Before you begin, ensure you have the necessary system packages installed.

On Debian-based systems (like Ubuntu), you can install them with:

sudo apt-get update
sudo apt-get install build-essential cmake ninja-build

2. Setup

First, clone the repository and set up a Python virtual environment:

git clone https://github.com/OHF-voice/piper1-gpl.git
cd piper1-gpl
python3 -m venv .venv
source .venv/bin/activate

Next, install the training dependencies:

pip install -e '.[train]'

Then, build the required Cython extension for monotonic alignment:

./build_monotonic_align.sh

Finally, perform a development build of the main C extension:

python3 setup.py build_ext --inplace

3. Dataset Format

To train a model, you need a dataset consisting of audio files and a corresponding metadata file. The metadata file must be a CSV file using | as the delimiter, with the following format:

utt1.wav|Text for utterance 1.
utt2.wav|Text for utterance 2.
...

Column 1: The filename of the audio clip (any format supported by librosa). These files must be located in the directory specified by --data.audio_dir.
Column 2: The transcribed text for the audio clip. This text will be phonemized by espeak-ng.

4. Running the Training Script

You can start training by running the piper.train module. It is highly recommended to fine-tune from a pre-trained checkpoint, as this significantly speeds up training and improves quality.

Pre-trained checkpoints are available at huggingface.co/datasets/rhasspy/piper-checkpoints.

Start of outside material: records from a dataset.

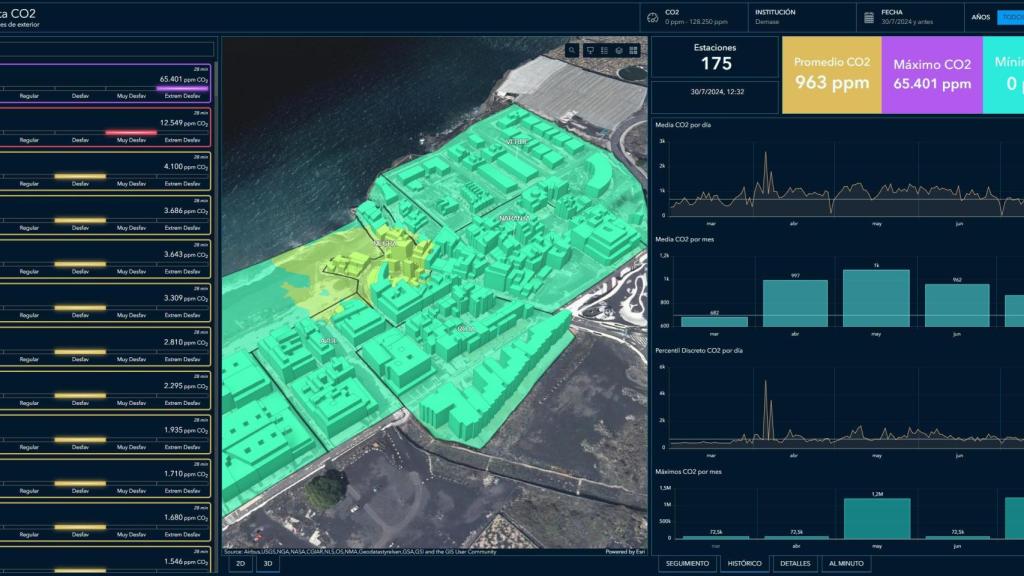Click the grid view icon on the map toolbar
Viewport: 1024px width, 576px height.
click(633, 49)
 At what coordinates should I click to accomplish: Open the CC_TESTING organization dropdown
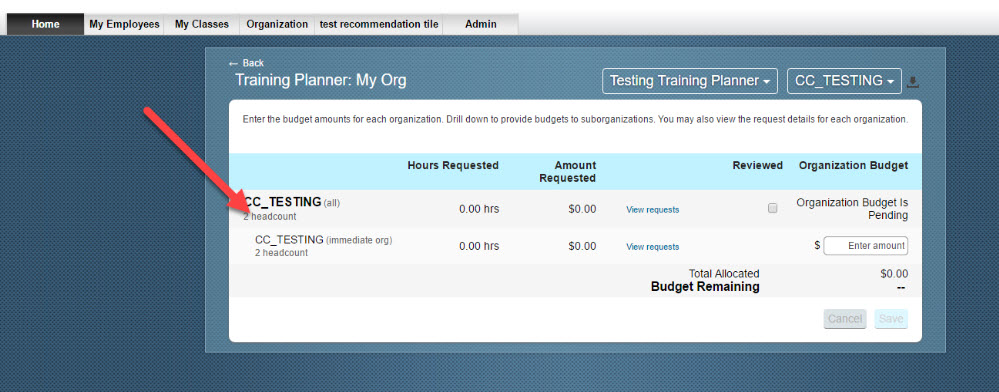[844, 81]
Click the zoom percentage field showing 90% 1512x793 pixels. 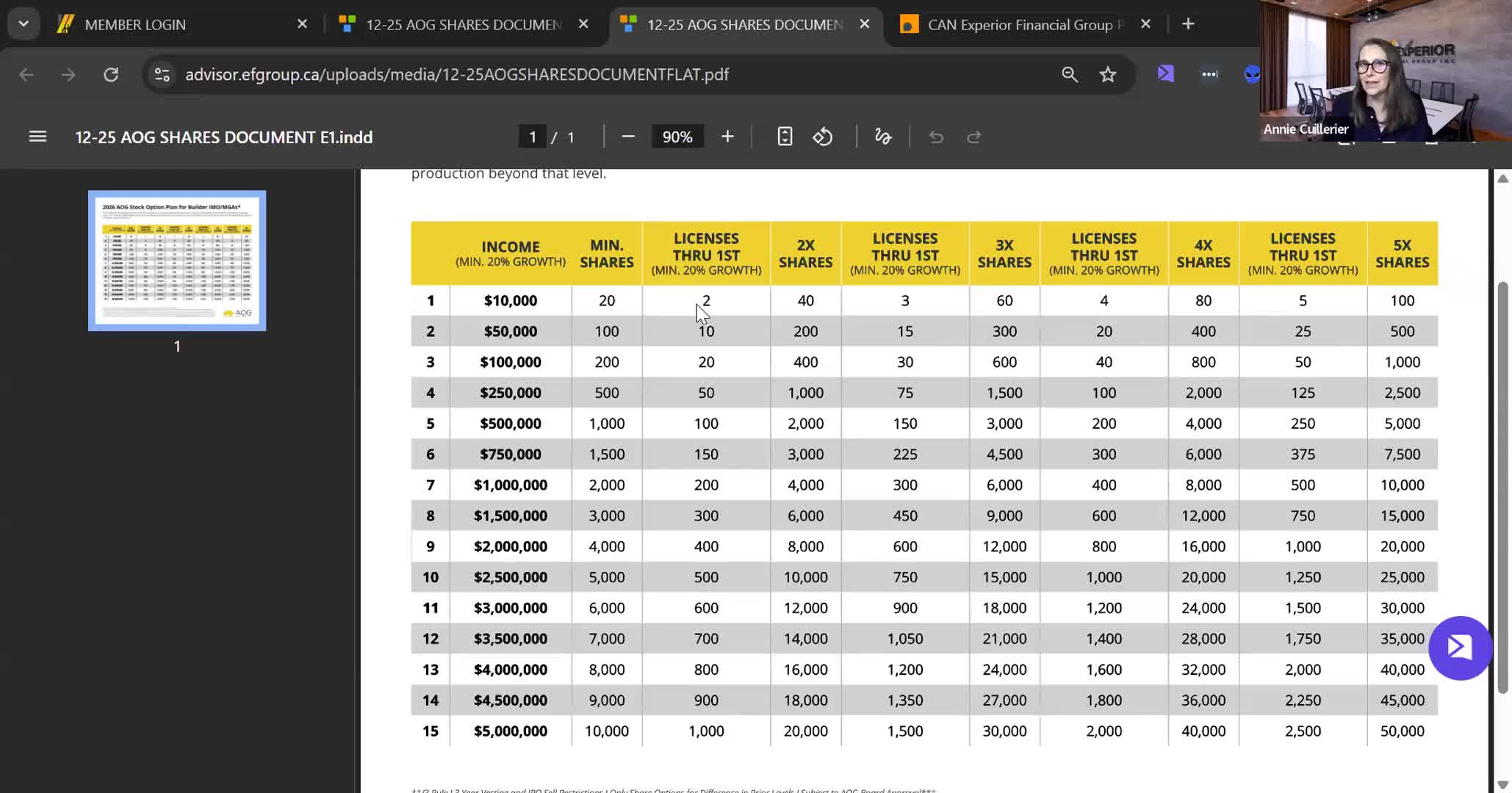pyautogui.click(x=677, y=137)
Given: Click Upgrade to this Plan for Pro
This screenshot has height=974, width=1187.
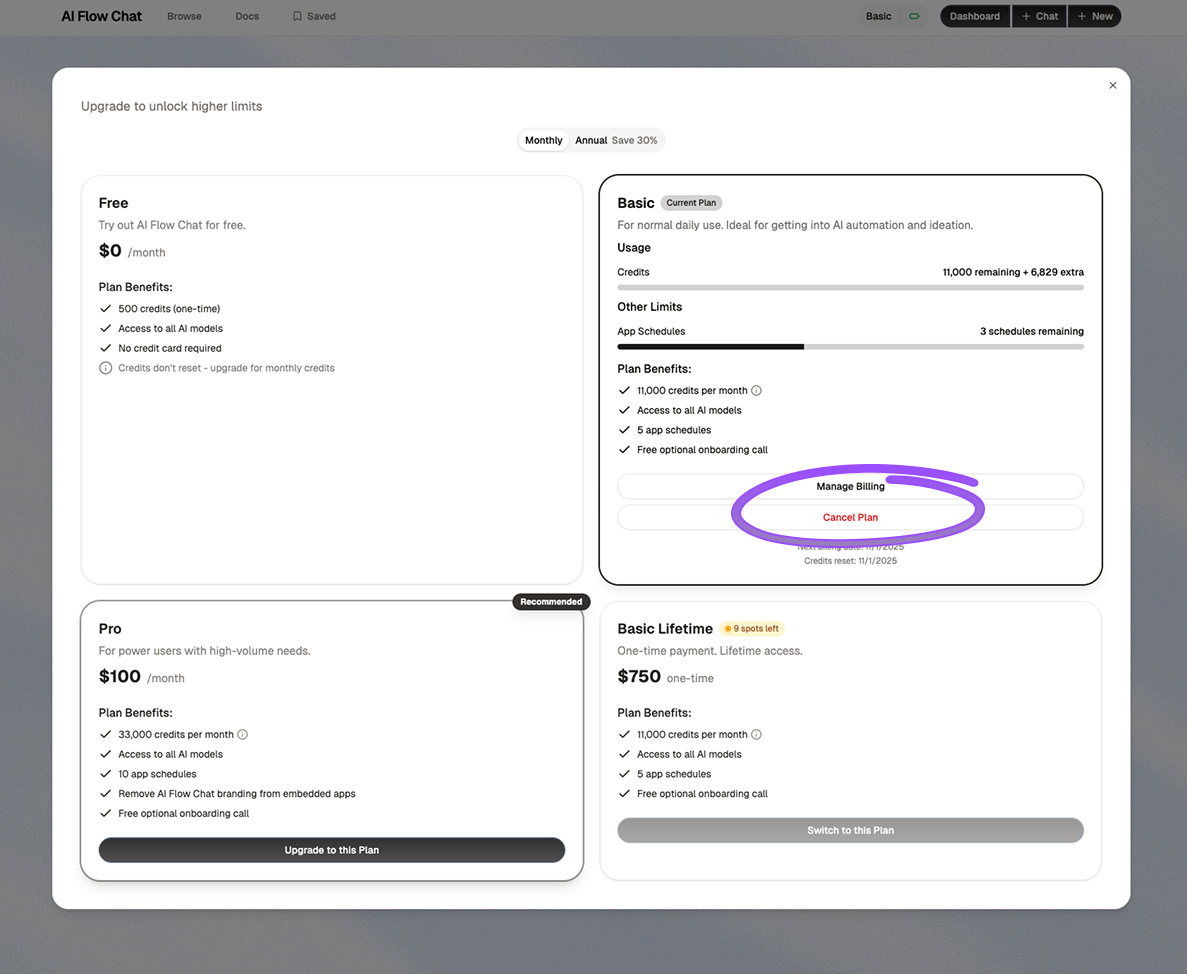Looking at the screenshot, I should click(x=331, y=850).
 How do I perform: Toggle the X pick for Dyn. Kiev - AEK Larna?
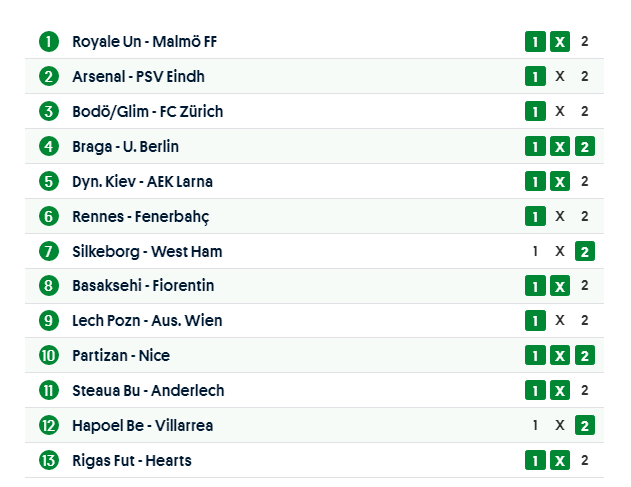click(x=560, y=181)
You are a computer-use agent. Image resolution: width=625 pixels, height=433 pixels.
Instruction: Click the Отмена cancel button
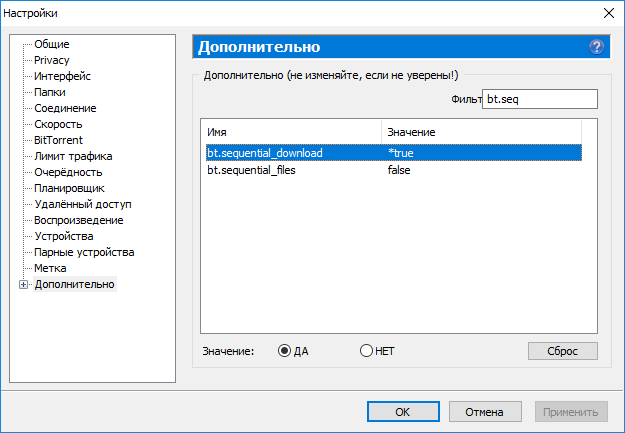pos(485,411)
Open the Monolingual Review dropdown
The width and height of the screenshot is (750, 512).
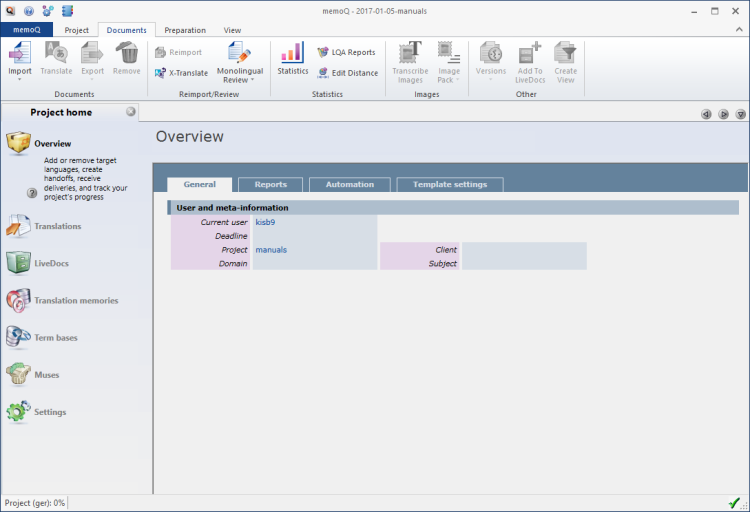pyautogui.click(x=238, y=80)
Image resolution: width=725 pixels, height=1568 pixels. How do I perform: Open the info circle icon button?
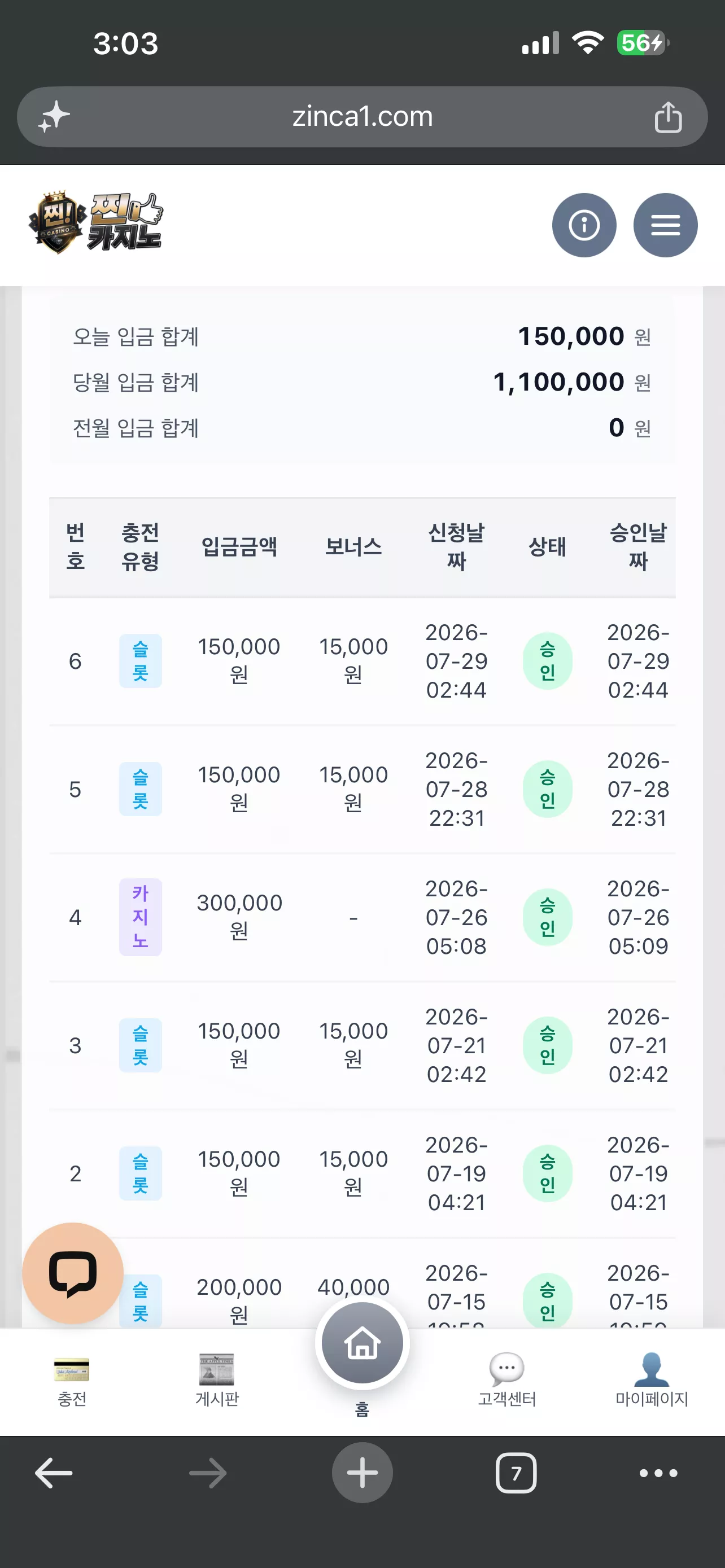coord(584,225)
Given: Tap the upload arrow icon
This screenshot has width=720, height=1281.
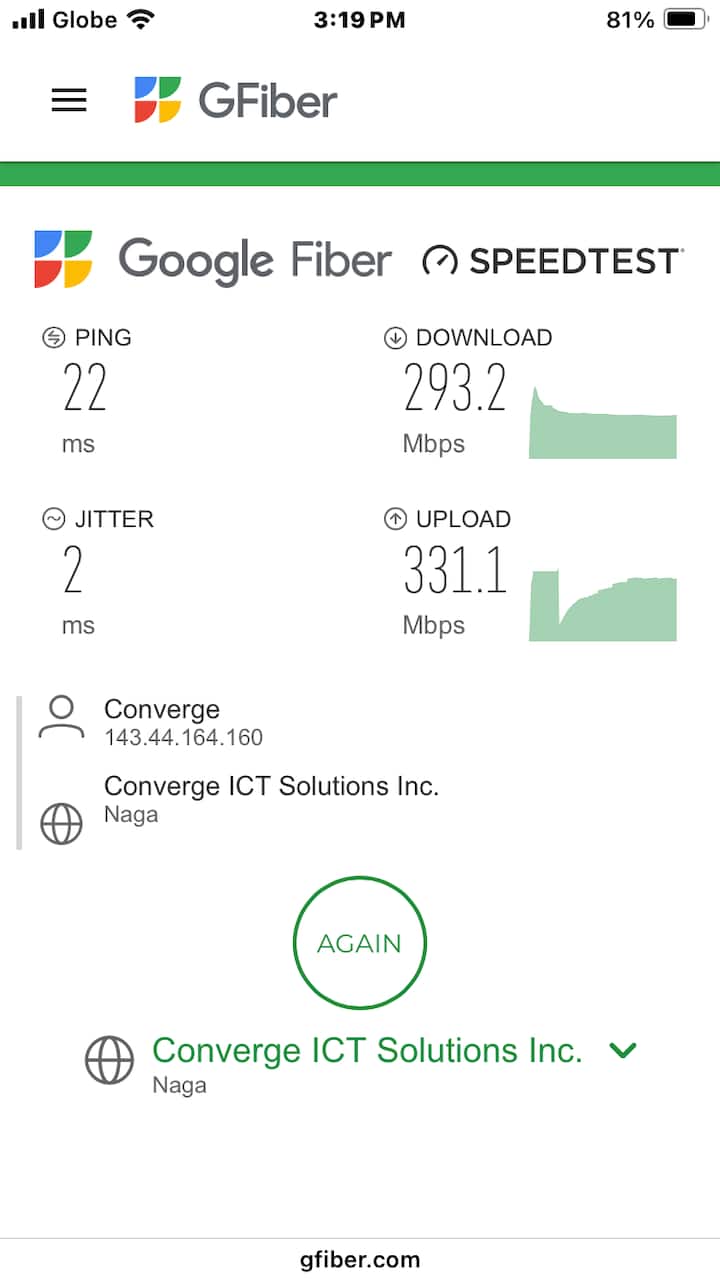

Here is an example command to start training:

python3 -m piper.train fit \
  --data.voice_name "my-custom-voice" \
  --data.csv_path /path/to/your/metadata.csv \
  --data.audio_dir /path/to/your/audio/ \
  --model.sample_rate 22050 \
  --data.espeak_voice "en-us" \
  --data.cache_dir /path/to/training_cache/ \
  --data.config_path /path/to/write/config.json \
  --data.batch_size 32 \
  --ckpt_path /path/to/downloaded/finetune.ckpt

Key Arguments:

--data.voice_name: A unique name for your voice.
--data.csv_path: Path to your metadata CSV file.
--data.audio_dir: Directory containing your audio files.
--model.sample_rate: The sample rate of your audio (usually 22050 Hz for Piper models).
--data.espeak_voice: The espeak-ng voice to use for phonemization (e.g., en-us, fr-fr). Find voices with espeak-ng --voices.
--data.cache_dir: A directory to cache processed artifacts like phonemes and trimmed audio.
--data.config_path: The path where the final voice configuration JSON file will be saved.
--data.batch_size: The training batch size. Adjust based on your GPU's VRAM.
--ckpt_path: Path to a pre-trained Piper checkpoint for fine-tuning.

For a full list of options, run python3 -m piper.train fit --help.

5. Exporting the Model

Once training is complete, the model will be saved as a PyTorch Lightning checkpoint (.ckpt). You need to export it to the ONNX format for use with Piper:

python3 -m piper.train.export_onnx \
  --checkpoint /path/to/your/checkpoint.ckpt \
  --output-file /path/to/your/model.onnx

To use the exported model with Piper, you need two files:

The ONNX model file (e.g., en_US-my-voice-medium.onnx).
The JSON config file generated during training (--data.config_path), which should be renamed to match the model (e.g., en_US-my-voice-medium.onnx.json).